Opinion

Guest post: Why do journos always look for the feelbad factor?

In this guest posting, PR Craig Pearce argues that journalists are too negative

In the ever-clichéd – and oh-so-simplistic – battle between the good and evil of public relations and journalism, it is journalism that is more often the devil incarnate.  

Mainstream media, when given a choice between a good-news and a feel-bad story, well, you know which way the editor/chief of staff/producer is going to go. There is no decision for most editors and journalists to make between running a story with a positive, hopeful perspective and that of a negative perspective.

A recent example of this is the particularly mean-spirited coverage across mainstream media of Socceroo Tim Cahill. Cahill had media fingers pointing at him for being drunk and booted out of a nightclub. It ends up there was no case to answer.

Of course, we only have ourselves to blame. Presumably we buy/tune in/search for/respond to the media that features the negative vibes.

Building relationships

Public relations, in opposition to the majority of contemporary mainstream media, helps build and maintain relationships. Its intent is the opposite of media’s reality, which is seemingly to be divisive. When operating at its optimum, strategic potential, public relations is about helping organisations and their stakeholders (often large swathes of society) understand and empathise with each other.

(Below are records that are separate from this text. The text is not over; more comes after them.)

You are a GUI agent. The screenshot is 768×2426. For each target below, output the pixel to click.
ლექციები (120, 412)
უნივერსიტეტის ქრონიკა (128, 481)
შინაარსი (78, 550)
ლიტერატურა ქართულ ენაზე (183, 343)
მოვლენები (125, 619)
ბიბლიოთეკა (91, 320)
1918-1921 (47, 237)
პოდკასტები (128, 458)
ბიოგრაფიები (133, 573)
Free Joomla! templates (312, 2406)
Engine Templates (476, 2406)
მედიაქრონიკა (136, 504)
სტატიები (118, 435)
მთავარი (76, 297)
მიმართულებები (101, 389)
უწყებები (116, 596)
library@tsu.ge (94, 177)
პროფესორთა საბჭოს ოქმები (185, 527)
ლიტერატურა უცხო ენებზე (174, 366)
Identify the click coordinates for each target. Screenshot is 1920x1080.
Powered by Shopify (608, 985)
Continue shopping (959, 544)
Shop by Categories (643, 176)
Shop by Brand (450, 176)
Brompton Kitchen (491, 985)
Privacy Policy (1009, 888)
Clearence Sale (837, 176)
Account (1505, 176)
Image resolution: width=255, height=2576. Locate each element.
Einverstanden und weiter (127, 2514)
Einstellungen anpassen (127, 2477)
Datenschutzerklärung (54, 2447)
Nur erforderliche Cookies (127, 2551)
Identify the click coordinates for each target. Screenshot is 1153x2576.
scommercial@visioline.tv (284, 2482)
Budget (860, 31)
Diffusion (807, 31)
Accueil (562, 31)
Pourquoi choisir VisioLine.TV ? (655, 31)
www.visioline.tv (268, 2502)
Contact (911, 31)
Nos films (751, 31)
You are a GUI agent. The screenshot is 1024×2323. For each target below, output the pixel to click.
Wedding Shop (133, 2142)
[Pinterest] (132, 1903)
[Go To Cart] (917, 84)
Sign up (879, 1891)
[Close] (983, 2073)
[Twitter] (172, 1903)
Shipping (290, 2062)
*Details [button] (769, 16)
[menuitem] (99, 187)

At its absolute apogee, public relations can help both organisations and their stakeholders change their behaviours so all parties are more aligned with each other. It is not about pulling the wool over anyone’s eyes, it is not about propaganda. It is about all relevant parties helping to see each other more clearly and with greater equanimity.

If you use the metaphor of law, media takes a confrontational, litigious approach, whereas public relations is more negotiation and, to a lesser degree, conciliation-centred.

 Why so negative?

One day I would like someone in the Fourth Estate to show me the research that proves we do predominantly want the negative stories/focus and it does help the media moguls make money.

If was proven scientifically the community did want all the bad news the media serves up to them, then social commentators and the government and, maybe, selective media would potentially give them a serve for catering to society’s lowest common denominator. By doing that, the logical conclusion is that the media is then actually encouraging a more negative societal mindset.

And if research pointed out that we didn’t want so much bad news or negative/non-hopeful perspectives on issues, then how does that position the media? As undermining people’s aspirations for hope and yearnings for more positive perspectives?

Media, clearly, has an inherent social responsibility. It serves an incredibly important purpose (I’m not going there, but let’s leave just use a few terms like freedom, education, knowledge, community, democracy), but it is a purpose that is often unfulfilled. It is a shame that it has become so debased by its insistence of focusing on the negative.

There are plenty who will argue that the purpose of the media has always been to cater to the community’s predilections, no matter how negative, solipsistic or inane. Equally, however, there are plenty of media apologists who will burn in hell before they budge from the belief that the role and responsibility of media is to get to the heart of, and make public, key issues that impact on society.

The black and white, for and against, media raison d’être argument is:

  • It exists purely to make money for its owners/shareholders
  • It provides a social service for the good of all society.

Media survives on public relations’ assistance

Of course, it’s a symbiotic relationship between public relations and the media and there are multiple examples of crossover between them. But the media – with the ever-increasing destruction of its resources by the moguls continuing apace – should realise what a good wicket/pitch/court/etc they are on when PR professionals do so much of their work for them:

  • Research
  • Creative (and often socially important) story ideas
  • The lining up of 3rd party interviewees
  • Issues options
  • Opinion piece drafting
  • Helping interviewees speak coherently (oh the media will love this; and yes I despise media coaching when its gets to its governmental anti-apex of ultra-spin, but there really is a mutually agreeable middle ground!).

Without the provision of information from PR professionals to B2B media the existence of that sector would, in particular, be profoundly threatened. It simply would not have the resources to exist. And with some statistics saying that 80% of mainstream media stories are generated, or extensively assisted, by PR initiatives, then media as a whole might not be far from the scrapyard as well

At the end of the day, journalists should thank their stars for the PR industry. They would be lost without us.

Craig Pearce is a freelance PR professional with 14 years business communication experience.  A version of this piece appears on his blog.